--- WORK TO BE COMPLETED ---
Set down all the records below, word for word.

(Saved data entries)
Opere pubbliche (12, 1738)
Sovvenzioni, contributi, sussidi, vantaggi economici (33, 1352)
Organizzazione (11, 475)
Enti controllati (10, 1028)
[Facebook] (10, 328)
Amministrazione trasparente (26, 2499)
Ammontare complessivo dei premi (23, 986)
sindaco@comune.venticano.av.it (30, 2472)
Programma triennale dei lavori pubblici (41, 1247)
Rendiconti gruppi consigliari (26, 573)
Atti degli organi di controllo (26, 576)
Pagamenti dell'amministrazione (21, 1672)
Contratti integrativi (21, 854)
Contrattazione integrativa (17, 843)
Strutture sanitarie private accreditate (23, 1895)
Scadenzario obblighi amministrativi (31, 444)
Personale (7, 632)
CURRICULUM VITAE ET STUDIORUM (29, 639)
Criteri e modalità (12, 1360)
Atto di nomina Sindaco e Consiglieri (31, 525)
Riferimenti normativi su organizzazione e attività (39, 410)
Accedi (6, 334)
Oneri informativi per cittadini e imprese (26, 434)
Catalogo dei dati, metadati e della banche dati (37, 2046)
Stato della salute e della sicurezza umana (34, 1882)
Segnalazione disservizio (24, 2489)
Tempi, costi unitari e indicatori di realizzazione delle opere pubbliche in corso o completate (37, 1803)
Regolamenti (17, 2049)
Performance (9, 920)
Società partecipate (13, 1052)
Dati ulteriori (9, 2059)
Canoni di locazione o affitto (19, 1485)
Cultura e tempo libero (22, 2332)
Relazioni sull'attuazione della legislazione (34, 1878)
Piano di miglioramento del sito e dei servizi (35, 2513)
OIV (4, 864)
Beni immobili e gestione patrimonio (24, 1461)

--- ANSWER TO THIS EXERCISE ---
Opere pubbliche (12, 1738)
Sovvenzioni, contributi, sussidi, vantaggi economici (33, 1352)
Organizzazione (11, 475)
Enti controllati (10, 1028)
[Facebook] (10, 328)
Amministrazione trasparente (26, 2499)
Ammontare complessivo dei premi (23, 986)
sindaco@comune.venticano.av.it (30, 2472)
Programma triennale dei lavori pubblici (41, 1247)
Rendiconti gruppi consigliari (26, 573)
Atti degli organi di controllo (26, 576)
Pagamenti dell'amministrazione (21, 1672)
Contratti integrativi (21, 854)
Contrattazione integrativa (17, 843)
Strutture sanitarie private accreditate (23, 1895)
Scadenzario obblighi amministrativi (31, 444)
Personale (7, 632)
CURRICULUM VITAE ET STUDIORUM (29, 639)
Criteri e modalità (12, 1360)
Atto di nomina Sindaco e Consiglieri (31, 525)
Riferimenti normativi su organizzazione e attività (39, 410)
Accedi (6, 334)
Oneri informativi per cittadini e imprese (26, 434)
Catalogo dei dati, metadati e della banche dati (37, 2046)
Stato della salute e della sicurezza umana (34, 1882)
Segnalazione disservizio (24, 2489)
Tempi, costi unitari e indicatori di realizzazione delle opere pubbliche in corso o completate (37, 1803)
Regolamenti (17, 2049)
Performance (9, 920)
Società partecipate (13, 1052)
Dati ulteriori (9, 2059)
Canoni di locazione o affitto (19, 1485)
Cultura e tempo libero (22, 2332)
Relazioni sull'attuazione della legislazione (34, 1878)
Piano di miglioramento del sito e dei servizi (35, 2513)
OIV (4, 864)
Beni immobili e gestione patrimonio (24, 1461)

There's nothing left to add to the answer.